Yuri melanjutkan, bukan juga penjumlahan dari pemeriksaan dengan kedua metode tersebut.

“Sekali lagi data yang dibutuhkan adalah data yang dikonfirmasi dari hasil pemeriksaan laboraturium hanya melalui pemeriksaan antigen dengan real time PCR,” ujar dia.

Yuri menerangkan, basis data inilah yang digunakan untuk menyusun dan melaporkan data kasus sembuh dan kasus meninggal karena virus corona Covid-19 ke pada publik.

 

Saksikan Video Pilihan Berikut Ini:

2 dari 2 halaman

Data ODP dan PDP Covid-19

Petugas melewati layar pemantau yang menunjukan penyebaran virus corona (COVID-19) di Dinas Kesehatan DKI Jakarta, Senin (9/3/2020). Dari 3.580 orang yang menghubungi Posko COVID-19 DKI Jakarta, ada 64 kasus kategori Orang Dalam Pantauan dan 56 Pasien Dalam Pengawasan. (Liputan6.com/Faizal Fanani)

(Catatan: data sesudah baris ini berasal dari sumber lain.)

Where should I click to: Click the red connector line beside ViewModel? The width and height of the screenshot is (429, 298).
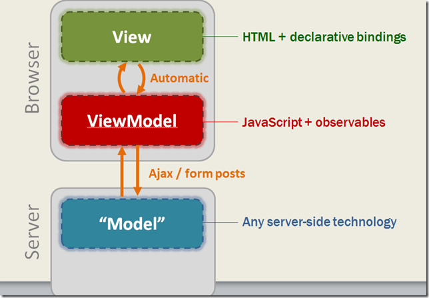point(220,122)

Sementara itu, pemerintah juga tetap mencatat jumlah pasien ODP dan PDP yang dihimpun dari tiap provinsi sebagai data kinerja pemerintah untuk menentukkan langkah-langkah penanganan pandemi Covid-19.

“Misalnya sebagai acuan data dalam distrubusi alat pelidung diri, reagen, dalam menentukkan jumlah kebutuhan relwan dan lain lain. Namun bukan bagian dari data pelaporan ke WHO untuk menggambarkan keadaaan pandemi ini di tingkat nasional maupun global,” ucap dia.

Yuri juga menegaskan, pemerintah tidak memasukkan pasien ODP atau PDP ke daftar kasus konfirmasi positif meninggal jika belum mengambil spesiemen yang bersangkutan.

“Kita tidak pernah mencatat ini sebagai kasus meninggal karena kasus Covid-19 pada. Tapi tata laksana pemulasaran jenazah dan pemakaman hendaknya sudah mengantisipasi kemungkinan positif Covid-19, hal ini penting semata-mata dalam rangka melindungi petugas pemulasaran jenazah, keluarga dan petugas pemakaman" papar dia.

Yuri menerangkan, pemerintah terus mengevalusi dan memperbaiki sistem pendataan ini. Yuri pun meminta masyarakat memahami agar transparansi data bisa terwujud.

“Kemenkes dan gugus tugas berterima kasih berbagi organisasi profesi, para pakar dan berbagai perguruan tinggi yang telah terus-menerus membantu untuk membangun sistem data yang akan menjadi bahan komunikasi yang efektif, detail, baik dan transparan kepada semua pihak,” tandas dia.